【昭和30年代の暮らしから考える視線の高さ】松戸市立博物館「常盤平団地」

【昭和30年代の暮らしから考える視線の高さ】松戸市立博物館「常盤平団地」

写真は千葉県松戸市にある「常盤平団地」。1960(昭和35)年に、東京近郊の住宅不足を緩和するため、都市住宅整備公団によって世帯数5000戸ほどの住居(170棟)と、ショッピングセンター・集会所・病院・小学校などの施設を有する街が建設されたそうです。

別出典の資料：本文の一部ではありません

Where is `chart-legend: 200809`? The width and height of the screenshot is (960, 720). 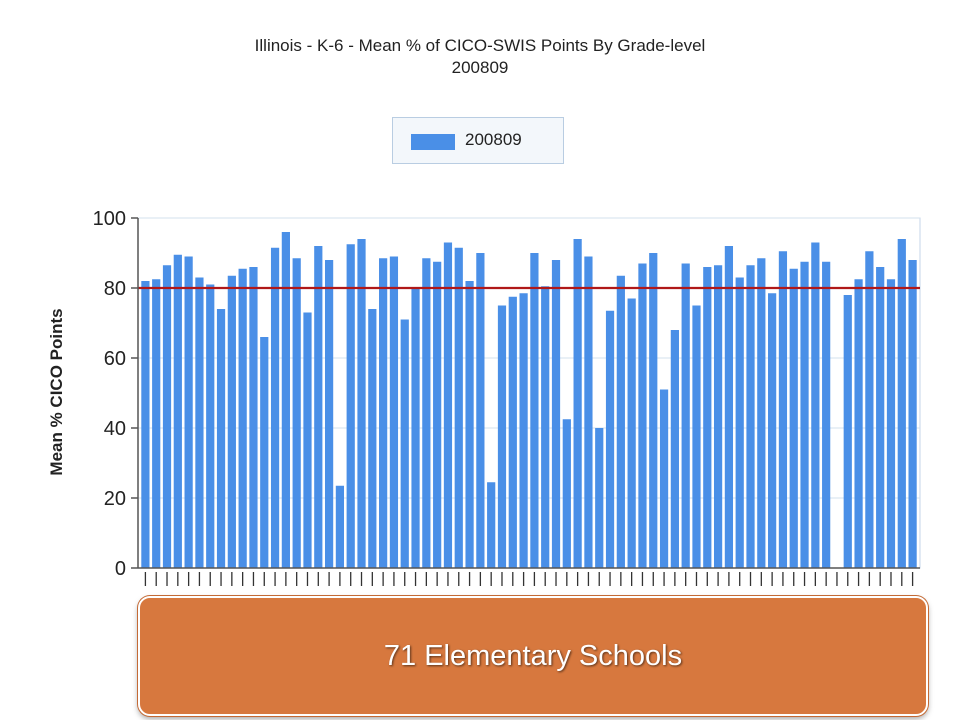
chart-legend: 200809 is located at coordinates (478, 140). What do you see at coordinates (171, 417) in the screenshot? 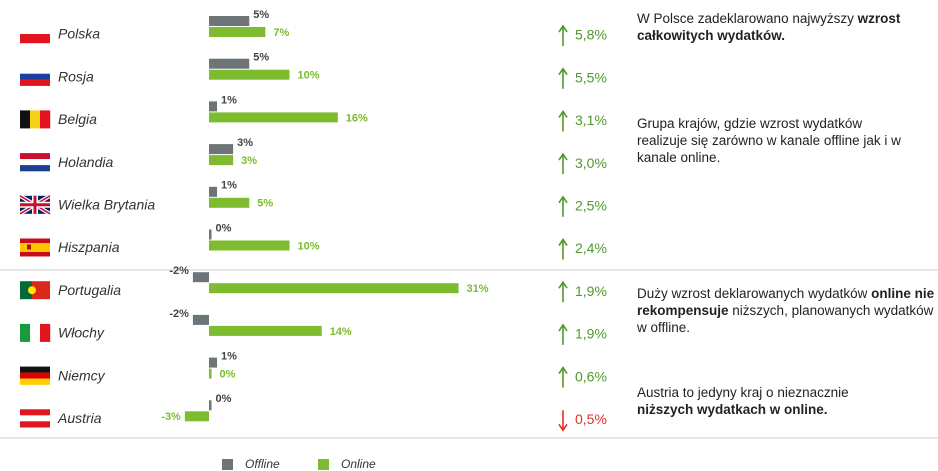
I see `bar-value-label: -3%` at bounding box center [171, 417].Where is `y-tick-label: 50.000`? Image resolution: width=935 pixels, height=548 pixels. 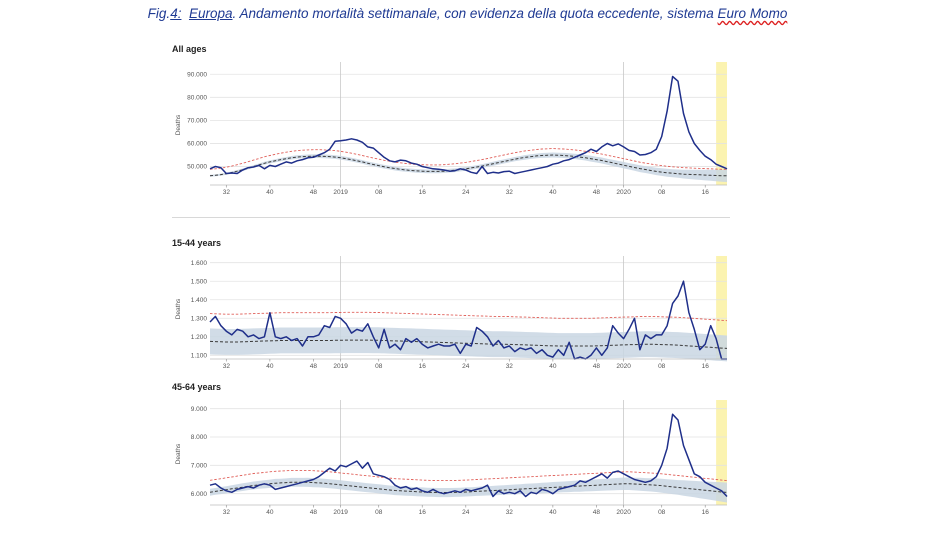
y-tick-label: 50.000 is located at coordinates (197, 168).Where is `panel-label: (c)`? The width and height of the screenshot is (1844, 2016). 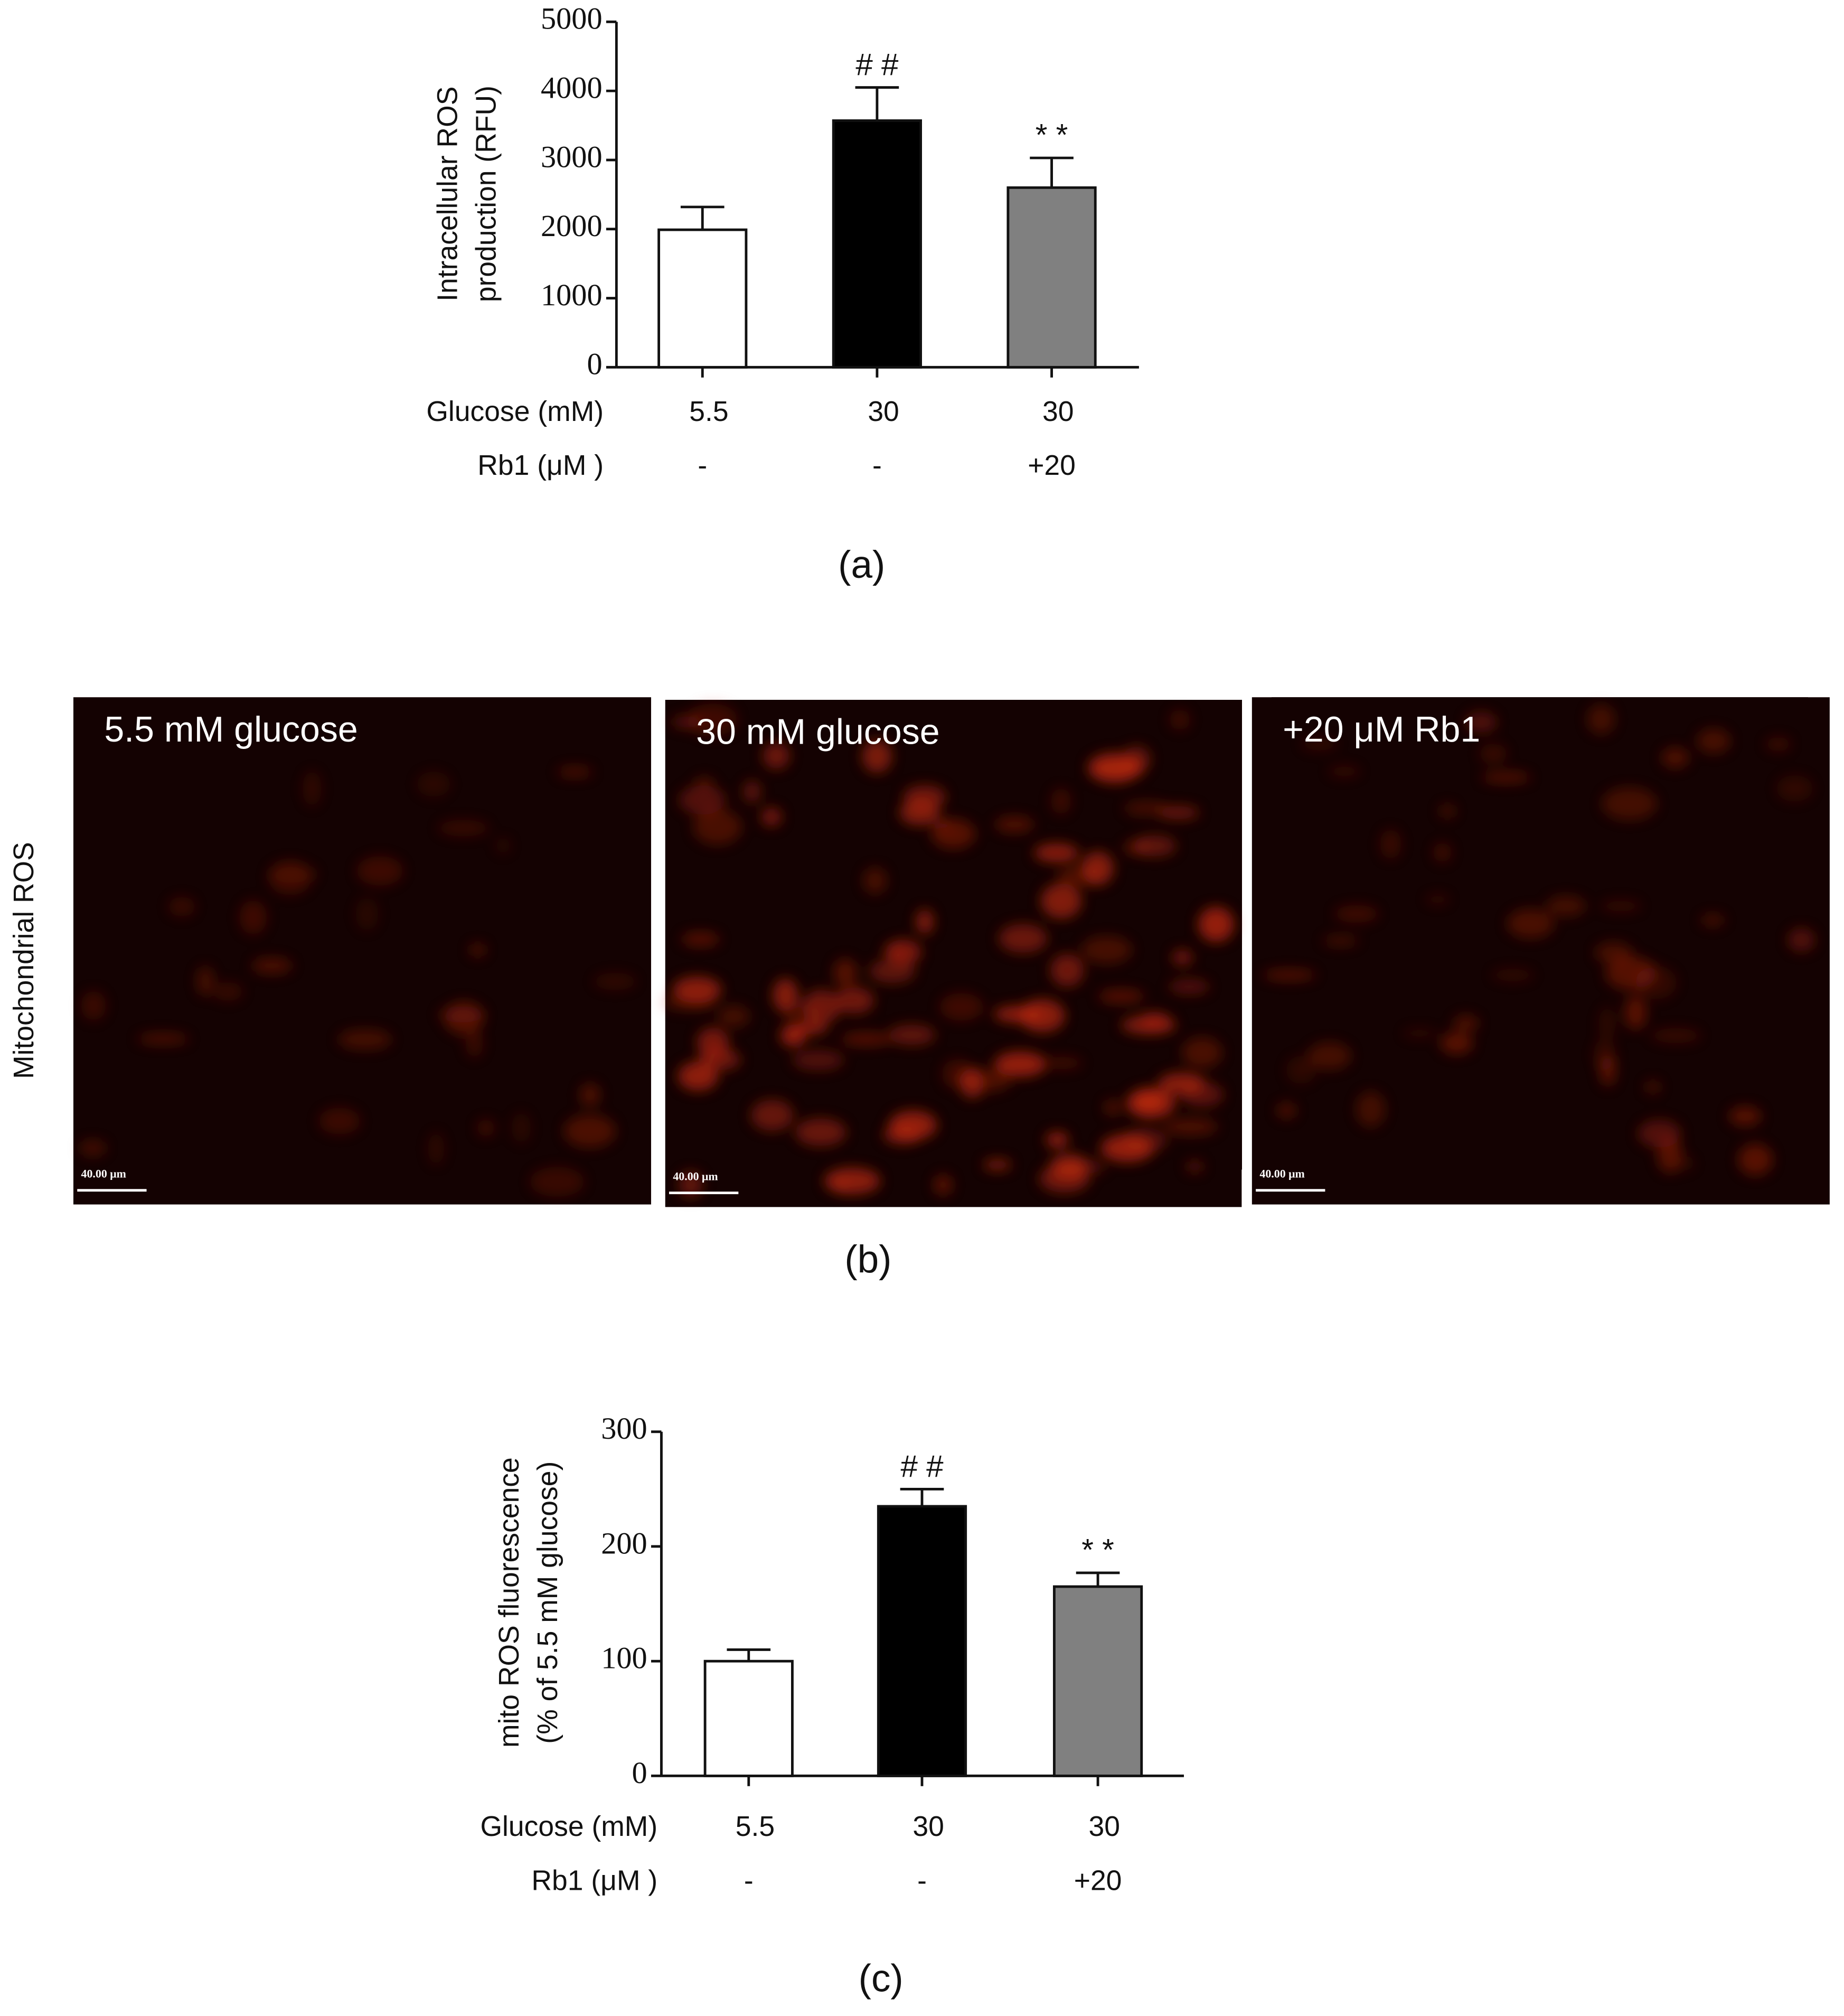 panel-label: (c) is located at coordinates (882, 1978).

「50万坪の新都市 常盤平誕生」と名付けられた当時のパンフレットには、ガス・電気・下水道などの施設が整った「田園に生まれた衛星住宅都市TOKIWADAIRA NEW TOWN」と宣伝されていたそうで、団地が当時のモダン住宅の最先端で、憧れのライフスタイルだったことが伺えます。小津安二郎監督の「秋刀魚の味」でも、主人公の長男夫婦が団地に住んでいる姿が実家の風景と対照的な空間として写されています。現在で、考えればタワーマンションみたいな感じでしょうか・・・。

実は、この建物は実物ではなくで、松戸市立博物館に再現された2DKの実物大モデルなんです。住人の人物設定も細かく設定されていて昭和30年代の暮らしが再現されています。世代的に実際に昭和30年代を体験していないのですが、かなりリアルに感じます。(展示設計は乃村工藝社さん)

室内を小津安二郎調で撮影してみようと思って、「ロー・ポジション(ロー・ポジ)」でカメラを構えてみましたが、やっぱり引きがないので難しいですね。小津映像の特徴の一つ「ロー・ポジション」の起源は諸説あるようですが、床づかいをする日本の空間と親和性が高いのは、疑いのないトコロです。

ちょうど、昭和30年代からの団地の暮らしは、ダイニングデーブルやソファーなど椅子使いの生活と、今までの茶の間の床使い(たたみの生活)がミックスし始めた時代だとも言えます。人々の生活の視線も「ロー・ポジション(ロー・ポジ)」から、40cm程度上昇して椅子の目線になっていきます。

最近は畳のスペースも少なくなりつつありますが、日本人の空間認知や嗜好性が、徐々に変わっていくのかどうかも興味深いトコロです。小津映画や寅さんを見て、なんとなく落ち着いたりしっくりする気持ちになるのは、私がおじさんだからでしょうか・・・。